Reviewer Conny Withay:Operating her own business in office management since 1991, Conny is an avid reader, volunteers reading the Bible to the elderly, and makes handmade jewelry. A cum laude graduate with a degree in art living in the Pacific Northwest, she is married with two sons, two daughter-in-laws, and one granddaughter.
Author: Carole P. Roman
“We are going to take something away from its home in the north and bring it to our place,” Captain No Beard adamantly declares in Carole P. Roman children’s story, Captain No Beard and the Aurora Borealis.
Seventh in the “A Captain No Beard Story” series, this forty-plus page square paperback is targeted toward preschool to early elementary school children and readers who like pirate stories. With no profanity, scary scenes, or violence, the book would best be read to beginner readers based on some of the more complicated words and lengthy reading. The fun, colorful illustrations are easy to decipher and cover the complete page with a nicely sized black font wording set usually against white backgrounds.
This continuing tale has Captain No Beard in command of The Flying Dragon up north in the cold waters of the Arctic with his crew of Hallie, Cayla, Linus the lion, Mongo the monkey, Fribbet the frog, and Polly the parrot.
Although those on board are cold and shivering, they are excited when they see an iceberg. Polly brings Cayla a chunk of it, which immediately gets stuck to her tongue until her older sister, Hallie, removes it.
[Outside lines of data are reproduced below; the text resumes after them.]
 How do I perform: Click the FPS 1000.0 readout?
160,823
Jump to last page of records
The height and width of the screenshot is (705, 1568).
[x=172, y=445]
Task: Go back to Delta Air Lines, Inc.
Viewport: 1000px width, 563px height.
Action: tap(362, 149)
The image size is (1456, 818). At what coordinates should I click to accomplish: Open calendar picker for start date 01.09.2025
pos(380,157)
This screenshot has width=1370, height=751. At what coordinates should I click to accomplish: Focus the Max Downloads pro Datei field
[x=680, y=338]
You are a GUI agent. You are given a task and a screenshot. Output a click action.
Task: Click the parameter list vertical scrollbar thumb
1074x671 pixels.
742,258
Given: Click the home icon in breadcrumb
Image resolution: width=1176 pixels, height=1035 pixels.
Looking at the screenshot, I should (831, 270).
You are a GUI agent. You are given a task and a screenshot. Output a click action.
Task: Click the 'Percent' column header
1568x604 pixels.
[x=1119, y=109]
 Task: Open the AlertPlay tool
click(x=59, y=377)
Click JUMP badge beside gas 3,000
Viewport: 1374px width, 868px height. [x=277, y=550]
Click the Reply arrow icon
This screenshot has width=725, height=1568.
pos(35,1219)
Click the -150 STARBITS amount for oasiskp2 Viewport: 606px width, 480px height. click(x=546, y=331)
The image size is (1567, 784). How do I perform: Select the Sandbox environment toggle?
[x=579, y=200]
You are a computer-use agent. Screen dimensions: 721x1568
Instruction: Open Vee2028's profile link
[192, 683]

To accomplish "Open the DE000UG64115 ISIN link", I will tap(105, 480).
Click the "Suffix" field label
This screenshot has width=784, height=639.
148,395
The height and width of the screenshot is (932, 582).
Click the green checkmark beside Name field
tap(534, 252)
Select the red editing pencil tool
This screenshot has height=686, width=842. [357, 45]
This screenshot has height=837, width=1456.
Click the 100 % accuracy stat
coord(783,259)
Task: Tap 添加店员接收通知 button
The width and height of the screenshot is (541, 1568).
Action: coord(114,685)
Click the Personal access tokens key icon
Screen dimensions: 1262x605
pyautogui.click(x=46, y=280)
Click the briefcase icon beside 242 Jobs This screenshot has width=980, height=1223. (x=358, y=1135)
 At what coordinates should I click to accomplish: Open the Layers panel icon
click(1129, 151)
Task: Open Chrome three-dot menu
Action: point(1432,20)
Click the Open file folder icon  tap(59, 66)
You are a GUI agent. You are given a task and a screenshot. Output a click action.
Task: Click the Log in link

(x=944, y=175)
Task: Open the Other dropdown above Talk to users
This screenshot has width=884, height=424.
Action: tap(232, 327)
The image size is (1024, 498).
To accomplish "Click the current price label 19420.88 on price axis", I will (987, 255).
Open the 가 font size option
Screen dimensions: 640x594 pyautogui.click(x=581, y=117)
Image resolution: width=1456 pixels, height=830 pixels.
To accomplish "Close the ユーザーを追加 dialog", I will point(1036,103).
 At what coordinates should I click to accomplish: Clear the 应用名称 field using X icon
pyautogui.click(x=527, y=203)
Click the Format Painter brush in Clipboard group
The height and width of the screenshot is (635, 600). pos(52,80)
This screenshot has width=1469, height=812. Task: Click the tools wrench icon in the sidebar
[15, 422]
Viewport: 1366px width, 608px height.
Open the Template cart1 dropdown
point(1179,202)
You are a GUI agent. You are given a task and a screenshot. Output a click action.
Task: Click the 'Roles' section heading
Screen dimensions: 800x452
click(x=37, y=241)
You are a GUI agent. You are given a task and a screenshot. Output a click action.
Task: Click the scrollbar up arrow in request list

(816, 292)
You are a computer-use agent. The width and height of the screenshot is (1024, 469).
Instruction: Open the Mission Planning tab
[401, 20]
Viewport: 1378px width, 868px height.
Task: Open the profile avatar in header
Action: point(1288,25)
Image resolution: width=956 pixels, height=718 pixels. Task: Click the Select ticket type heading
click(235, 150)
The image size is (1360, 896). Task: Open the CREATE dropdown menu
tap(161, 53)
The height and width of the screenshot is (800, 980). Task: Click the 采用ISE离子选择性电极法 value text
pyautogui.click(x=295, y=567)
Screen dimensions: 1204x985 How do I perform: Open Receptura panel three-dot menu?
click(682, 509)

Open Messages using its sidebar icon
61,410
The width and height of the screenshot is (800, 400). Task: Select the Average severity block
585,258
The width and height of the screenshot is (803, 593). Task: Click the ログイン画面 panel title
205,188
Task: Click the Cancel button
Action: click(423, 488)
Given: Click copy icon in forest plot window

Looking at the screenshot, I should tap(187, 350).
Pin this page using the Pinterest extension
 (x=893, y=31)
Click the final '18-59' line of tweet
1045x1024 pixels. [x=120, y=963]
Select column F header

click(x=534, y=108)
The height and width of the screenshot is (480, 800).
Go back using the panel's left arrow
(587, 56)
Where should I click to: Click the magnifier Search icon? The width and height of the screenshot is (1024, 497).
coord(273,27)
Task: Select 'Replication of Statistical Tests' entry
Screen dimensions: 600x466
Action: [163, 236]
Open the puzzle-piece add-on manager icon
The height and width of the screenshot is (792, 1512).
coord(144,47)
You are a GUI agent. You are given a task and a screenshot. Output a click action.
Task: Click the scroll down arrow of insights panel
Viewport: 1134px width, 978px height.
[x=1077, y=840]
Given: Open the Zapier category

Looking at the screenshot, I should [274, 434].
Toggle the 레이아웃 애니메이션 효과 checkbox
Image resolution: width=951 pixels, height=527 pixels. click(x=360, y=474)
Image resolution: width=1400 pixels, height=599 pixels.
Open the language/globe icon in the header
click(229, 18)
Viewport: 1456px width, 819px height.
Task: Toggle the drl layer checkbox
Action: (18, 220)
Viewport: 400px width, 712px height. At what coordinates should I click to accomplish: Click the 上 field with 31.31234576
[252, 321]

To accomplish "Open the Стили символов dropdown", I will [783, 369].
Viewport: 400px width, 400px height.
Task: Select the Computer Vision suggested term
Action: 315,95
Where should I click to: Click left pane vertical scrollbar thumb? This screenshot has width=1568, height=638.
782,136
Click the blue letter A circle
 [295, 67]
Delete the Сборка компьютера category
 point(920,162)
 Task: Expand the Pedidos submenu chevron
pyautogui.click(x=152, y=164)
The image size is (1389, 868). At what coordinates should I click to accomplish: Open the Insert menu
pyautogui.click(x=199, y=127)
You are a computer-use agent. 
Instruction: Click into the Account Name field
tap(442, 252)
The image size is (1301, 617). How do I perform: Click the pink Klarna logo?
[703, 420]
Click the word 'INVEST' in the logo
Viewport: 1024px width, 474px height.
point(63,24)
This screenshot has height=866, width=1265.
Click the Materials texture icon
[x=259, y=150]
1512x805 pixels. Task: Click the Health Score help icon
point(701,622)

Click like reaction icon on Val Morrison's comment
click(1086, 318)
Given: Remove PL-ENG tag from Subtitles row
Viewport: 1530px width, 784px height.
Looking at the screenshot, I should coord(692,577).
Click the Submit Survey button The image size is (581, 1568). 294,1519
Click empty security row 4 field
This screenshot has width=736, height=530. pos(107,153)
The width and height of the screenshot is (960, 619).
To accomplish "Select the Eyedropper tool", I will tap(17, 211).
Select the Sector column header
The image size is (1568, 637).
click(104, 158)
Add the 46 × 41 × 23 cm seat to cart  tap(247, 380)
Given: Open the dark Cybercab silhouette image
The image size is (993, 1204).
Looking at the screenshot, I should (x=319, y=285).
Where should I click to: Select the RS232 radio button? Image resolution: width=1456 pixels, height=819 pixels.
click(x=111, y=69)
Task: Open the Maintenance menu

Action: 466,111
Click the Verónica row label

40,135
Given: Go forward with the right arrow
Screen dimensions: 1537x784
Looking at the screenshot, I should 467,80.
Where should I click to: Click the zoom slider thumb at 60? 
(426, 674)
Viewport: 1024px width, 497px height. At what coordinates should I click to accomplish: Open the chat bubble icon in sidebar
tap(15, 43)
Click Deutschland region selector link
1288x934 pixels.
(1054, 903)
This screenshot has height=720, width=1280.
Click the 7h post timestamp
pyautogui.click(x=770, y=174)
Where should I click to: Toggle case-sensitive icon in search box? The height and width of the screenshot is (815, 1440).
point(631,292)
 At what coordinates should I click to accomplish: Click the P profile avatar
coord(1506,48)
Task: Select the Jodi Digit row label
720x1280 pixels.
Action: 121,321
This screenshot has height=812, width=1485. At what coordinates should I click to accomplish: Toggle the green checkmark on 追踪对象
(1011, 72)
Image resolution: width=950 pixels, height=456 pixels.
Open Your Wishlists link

The incidence is not the crew’s main problem; it is Captain No Beard’s firm insistence they are going to steal an object that does not belong to them. None of those on board the ship except for the captain want to participate in theft, even if they are pirates.
With everyone piping in that stealing is wrong, especially if something belongs to another, Captain No Beard wants to see this beautiful, unique item all the time and that is why he wants to take it home with them.
Educating the reader about a star named Polaris and the aurora borealis that only appears due to its location and the weather, the captain, Hallie, and Cayla again return to the reality of Alexander’s bedroom where they draw pictures of the colorful hues of this incredible vision.
Playful and charming, the book offers readers a fantasy of fun while looking at the creative, expressive designs at it promotes not to steal or take things that do not belong to you.
Thanks to the author for furnishing this complimentary book in exchange for a review based on the reader’s honest opinion.